▶ [WHAT YOU HAVE TO DO]:
What is needed is an exact repeat of the lines from the one holding "Instruction: Click the Top 20" through the final line of the data, with no pictures.
(SOURCE DATA Opens)
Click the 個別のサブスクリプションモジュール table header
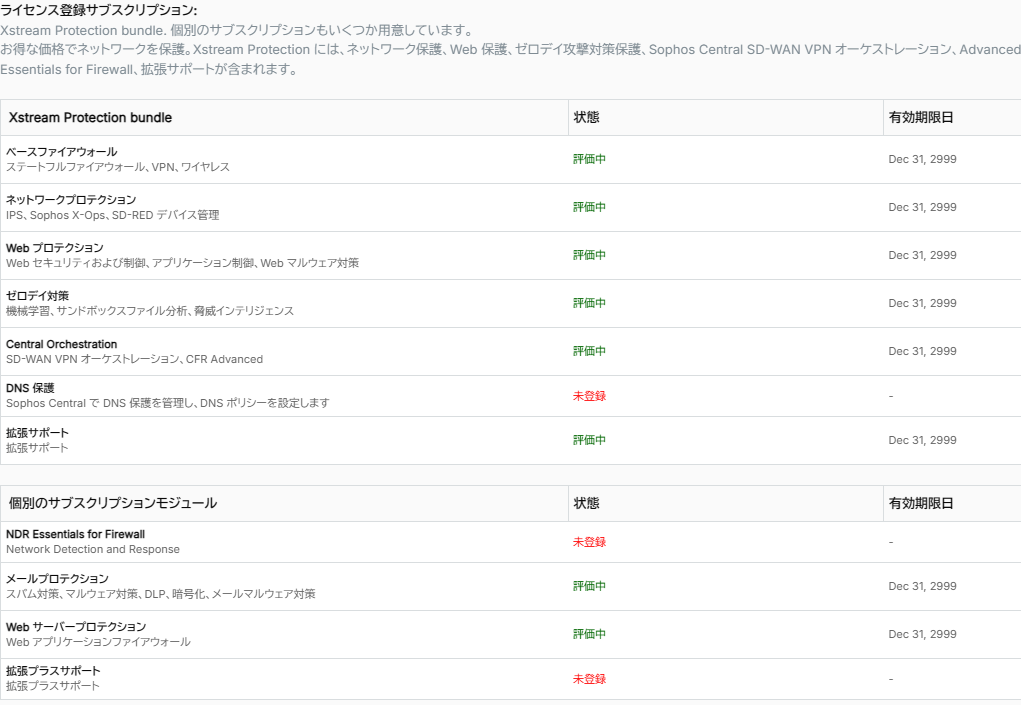The width and height of the screenshot is (1021, 705). (112, 503)
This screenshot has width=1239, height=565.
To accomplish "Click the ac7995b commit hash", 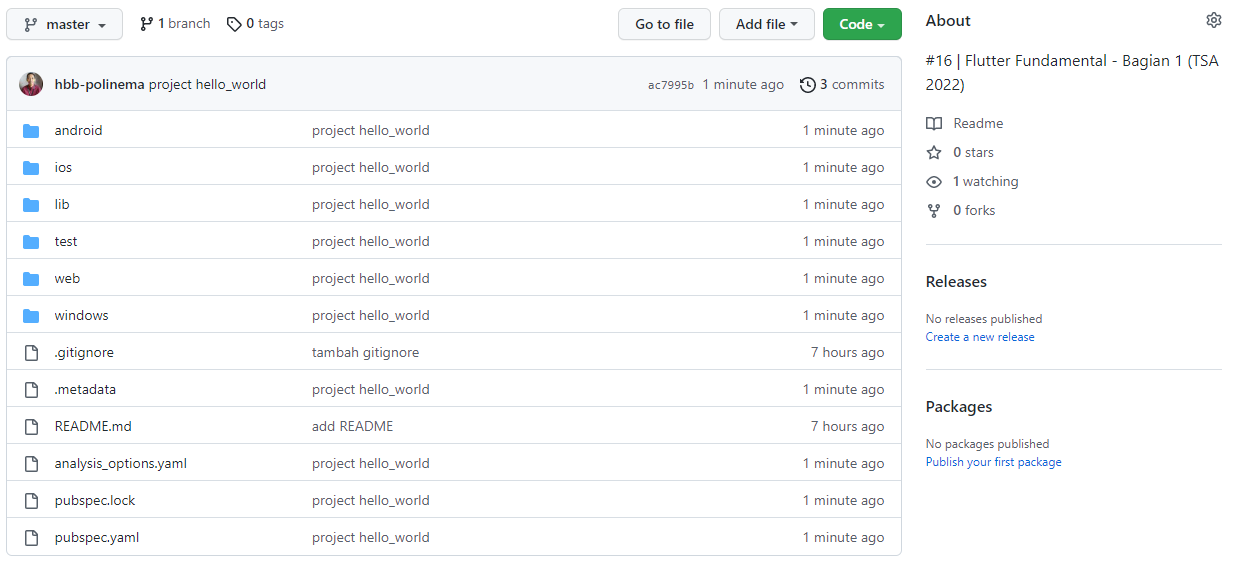I will pos(670,85).
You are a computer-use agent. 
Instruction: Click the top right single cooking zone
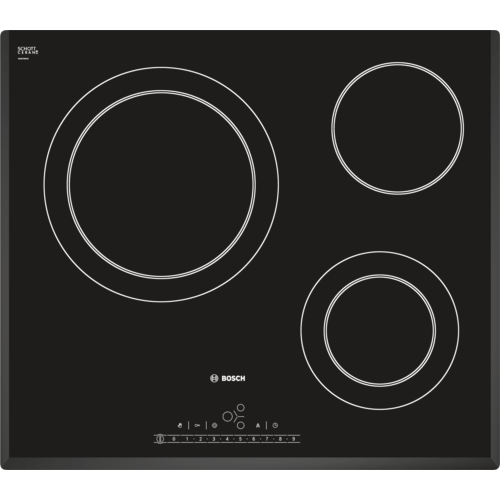(x=398, y=128)
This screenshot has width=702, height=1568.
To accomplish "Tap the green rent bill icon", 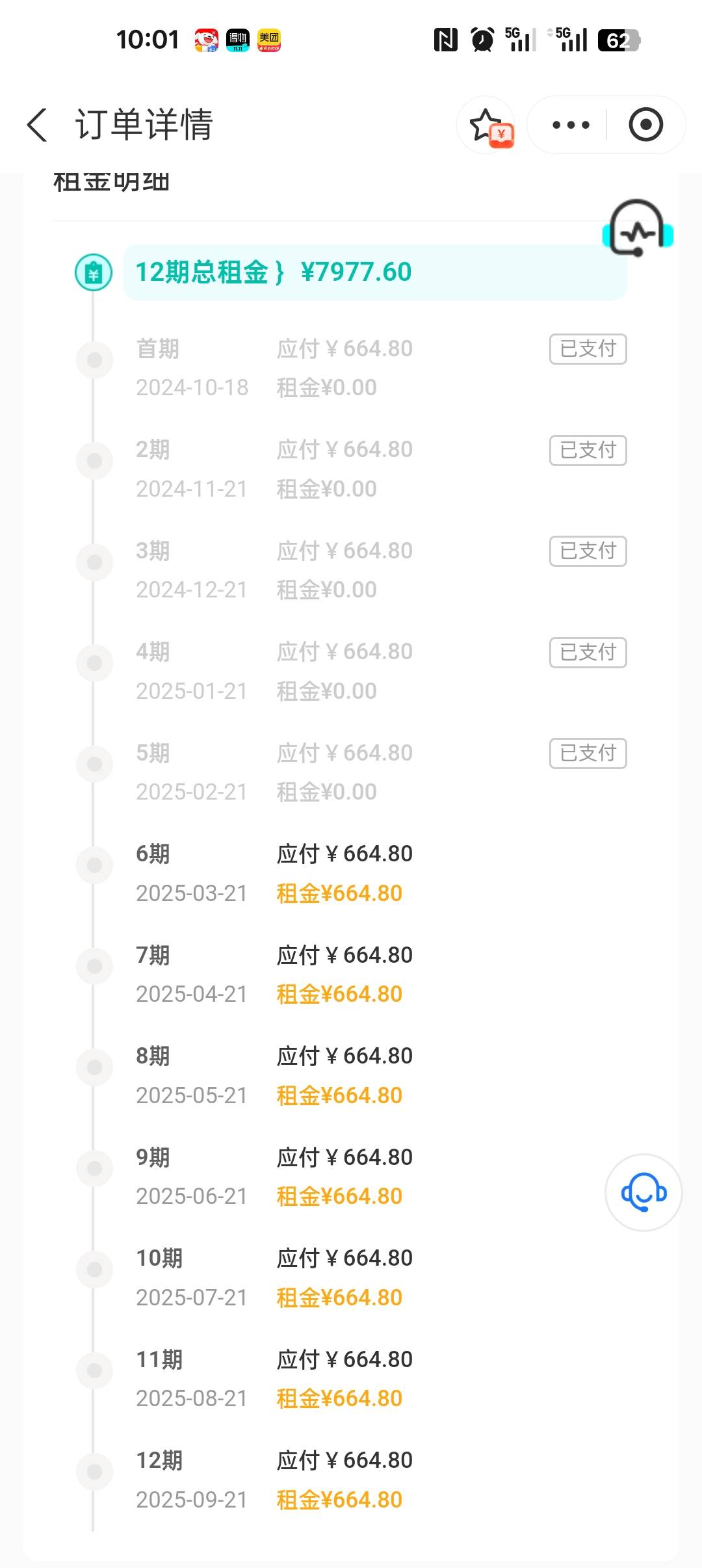I will pyautogui.click(x=94, y=272).
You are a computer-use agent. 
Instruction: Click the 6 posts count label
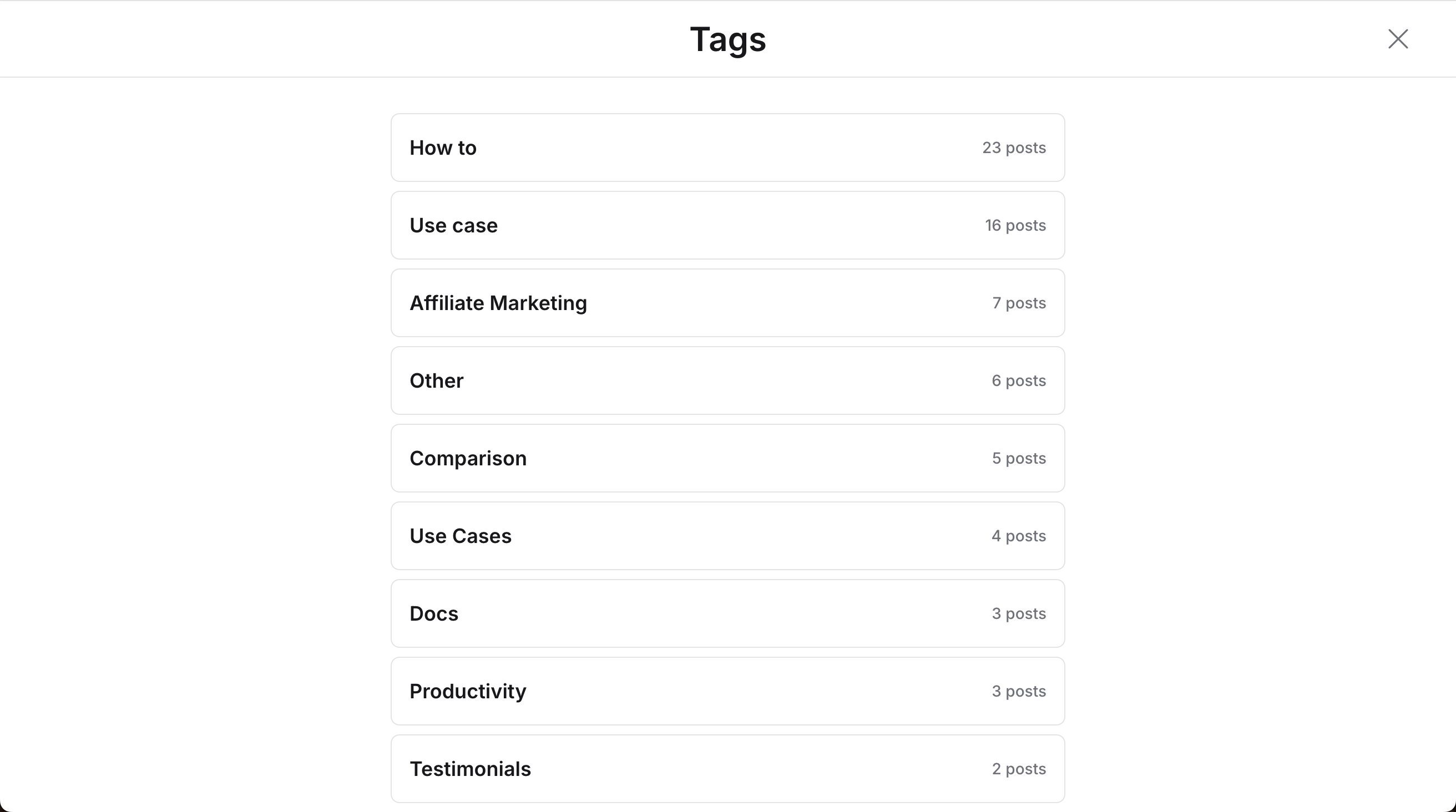[x=1019, y=381]
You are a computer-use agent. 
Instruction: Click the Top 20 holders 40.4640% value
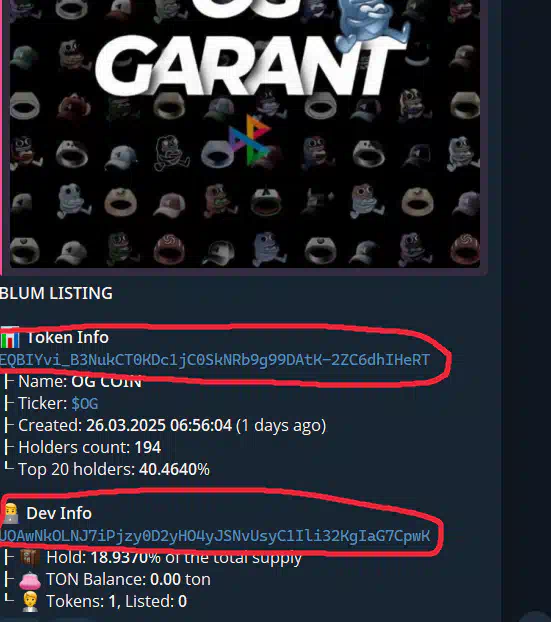[x=174, y=469]
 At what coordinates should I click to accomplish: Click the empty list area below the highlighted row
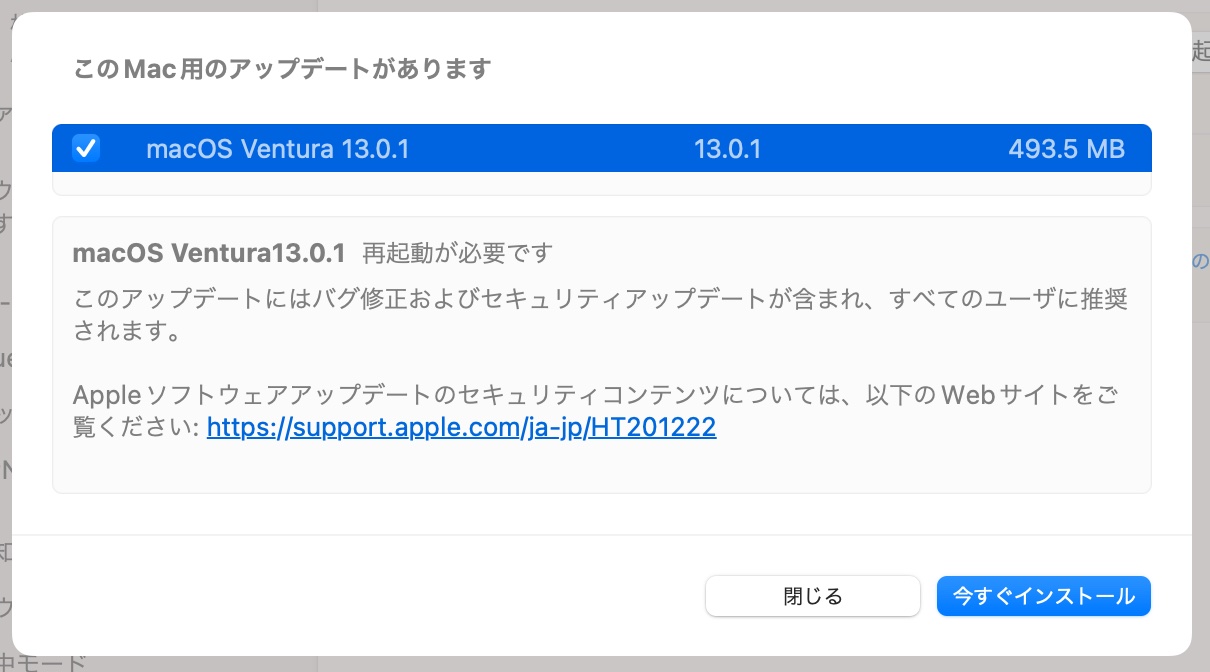(x=602, y=183)
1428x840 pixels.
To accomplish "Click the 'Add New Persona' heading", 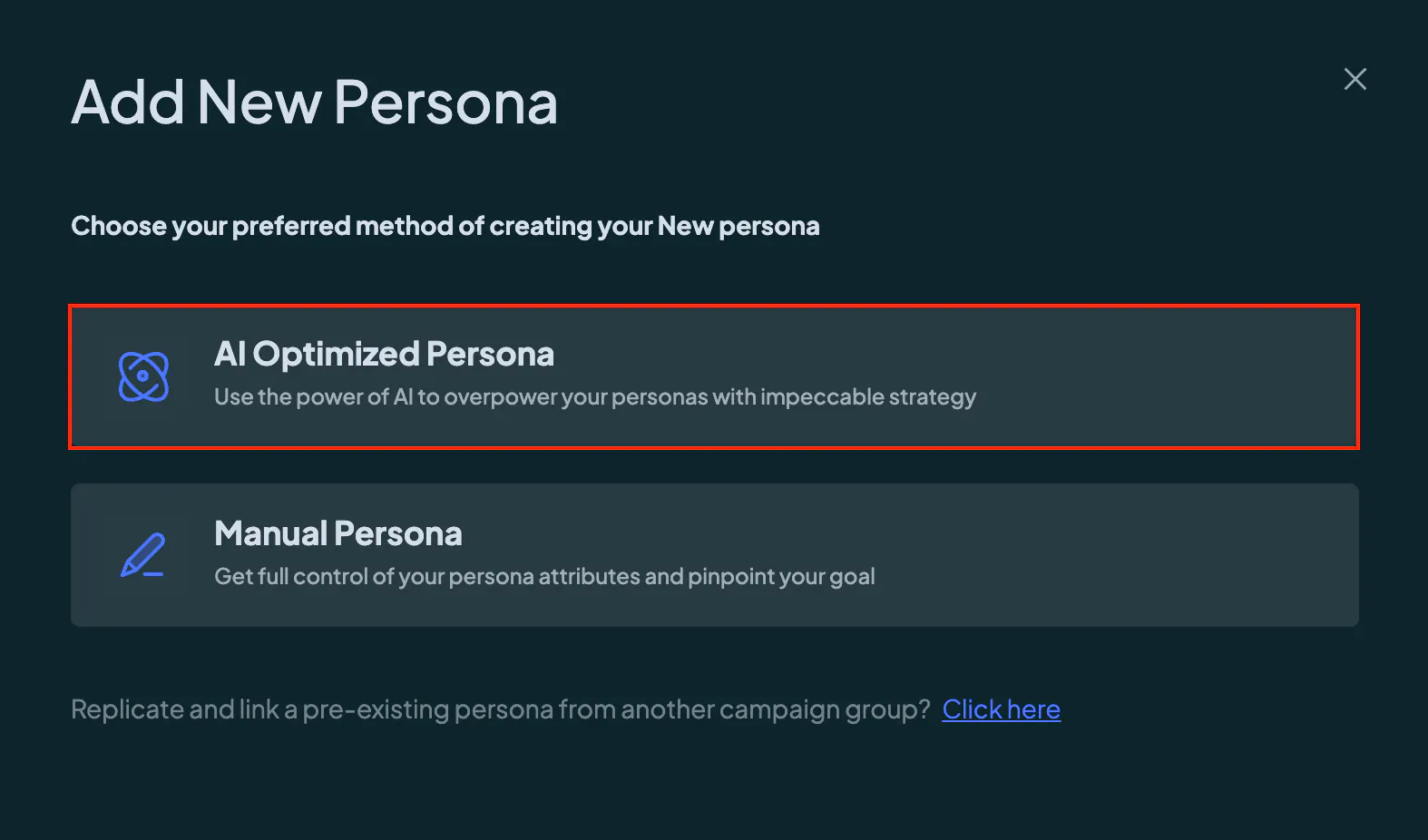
(SOURCE DATA Closes)
▶ [RESPONSE AREA]:
Instruction: Click the Top 20 holders 40.4640% value
[x=174, y=469]
 At what coordinates should I click to accomplish: Click the empty list area below the highlighted row
(x=602, y=183)
1428x840 pixels.
To accomplish "Click the 'Add New Persona' heading", 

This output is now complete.